Extract provided →
But, as we all know, there is so much more to do. Our work has been a mere down payment on the debt owed to Black Americans.

And, celebrating Juneteenth is critical to countering our Commonwealth’s and country’s difficulty accepting the need for a shared understanding of and appreciation for telling the full history of America.

Juneteenth is a part of that critical history lesson.

Because, without a shared foundation, a shared understanding of our history, we not only don’t know who we are, we don’t know how to move forward.

Last month at the Frazier History Museum I attended a truth-telling panel discussion on the history of Louisville’s Black Six.

As you know, these six Black Americans – Manfred Reid, Sam Hawkins, Pete Cosby, Ruth Bryant, Robert Sims, and James Cortez – were framed by the White establishment for the 1968 civil unrest around 28th and Dumesnil.

The discussion in the room was rich. The air thick with respect for the Six. And frustration for the injustice of their treatment permeated the room.

Data excerpt →
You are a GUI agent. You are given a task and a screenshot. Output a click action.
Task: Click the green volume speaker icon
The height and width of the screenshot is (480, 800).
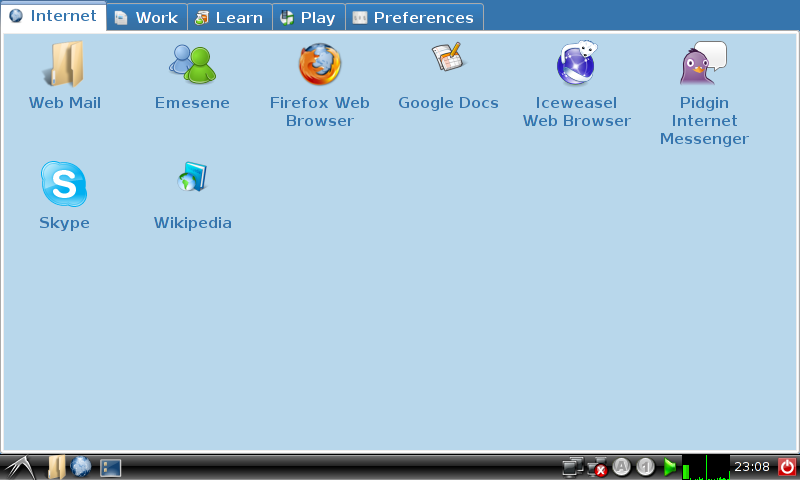coord(670,467)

Work to be completed →
Retype the Juneteenth speech excerpt word for word, starting at "Juneteenth is a" and ending at "Louisville’s Black Six.". This material was taken from a separate source.

Result →
Juneteenth is a part of that critical history lesson.

Because, without a shared foundation, a shared understanding of our history, we not only don’t know who we are, we don’t know how to move forward.

Last month at the Frazier History Museum I attended a truth-telling panel discussion on the history of Louisville’s Black Six.